TRY IT. Check each line below for the word "Given". Then give only how many lines have it.

RECORD EXCERPTS.

=== Begin Enclosure ===

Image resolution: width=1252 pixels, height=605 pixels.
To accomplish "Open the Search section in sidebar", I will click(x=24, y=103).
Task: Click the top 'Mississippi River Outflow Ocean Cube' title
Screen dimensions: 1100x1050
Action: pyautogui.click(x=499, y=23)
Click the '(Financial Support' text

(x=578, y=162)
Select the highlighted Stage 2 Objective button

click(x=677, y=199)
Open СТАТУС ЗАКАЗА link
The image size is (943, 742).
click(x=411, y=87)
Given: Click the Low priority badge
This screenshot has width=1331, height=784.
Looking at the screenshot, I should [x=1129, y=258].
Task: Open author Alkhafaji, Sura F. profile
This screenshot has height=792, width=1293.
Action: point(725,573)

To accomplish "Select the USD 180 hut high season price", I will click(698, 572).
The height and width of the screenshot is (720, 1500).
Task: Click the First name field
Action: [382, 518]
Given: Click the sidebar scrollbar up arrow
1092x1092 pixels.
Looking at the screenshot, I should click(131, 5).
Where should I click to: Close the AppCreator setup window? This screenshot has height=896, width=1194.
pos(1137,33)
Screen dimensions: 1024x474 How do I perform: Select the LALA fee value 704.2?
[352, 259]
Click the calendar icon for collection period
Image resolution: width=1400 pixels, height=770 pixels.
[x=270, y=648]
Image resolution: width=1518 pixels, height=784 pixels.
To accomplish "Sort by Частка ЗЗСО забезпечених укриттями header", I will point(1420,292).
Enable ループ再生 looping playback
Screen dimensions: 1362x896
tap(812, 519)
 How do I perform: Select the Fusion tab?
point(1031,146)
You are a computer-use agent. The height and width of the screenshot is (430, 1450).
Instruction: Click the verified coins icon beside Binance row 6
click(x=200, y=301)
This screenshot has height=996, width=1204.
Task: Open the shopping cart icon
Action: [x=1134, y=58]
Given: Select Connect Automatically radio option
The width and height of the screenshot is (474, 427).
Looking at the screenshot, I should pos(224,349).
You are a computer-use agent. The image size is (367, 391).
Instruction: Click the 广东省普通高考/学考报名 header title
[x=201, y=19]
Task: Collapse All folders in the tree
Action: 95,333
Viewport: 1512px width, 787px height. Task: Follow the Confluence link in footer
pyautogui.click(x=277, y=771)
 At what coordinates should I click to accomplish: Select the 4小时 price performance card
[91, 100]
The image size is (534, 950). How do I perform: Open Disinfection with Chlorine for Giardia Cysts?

=== End Enclosure ===

ANSWER BOX. 3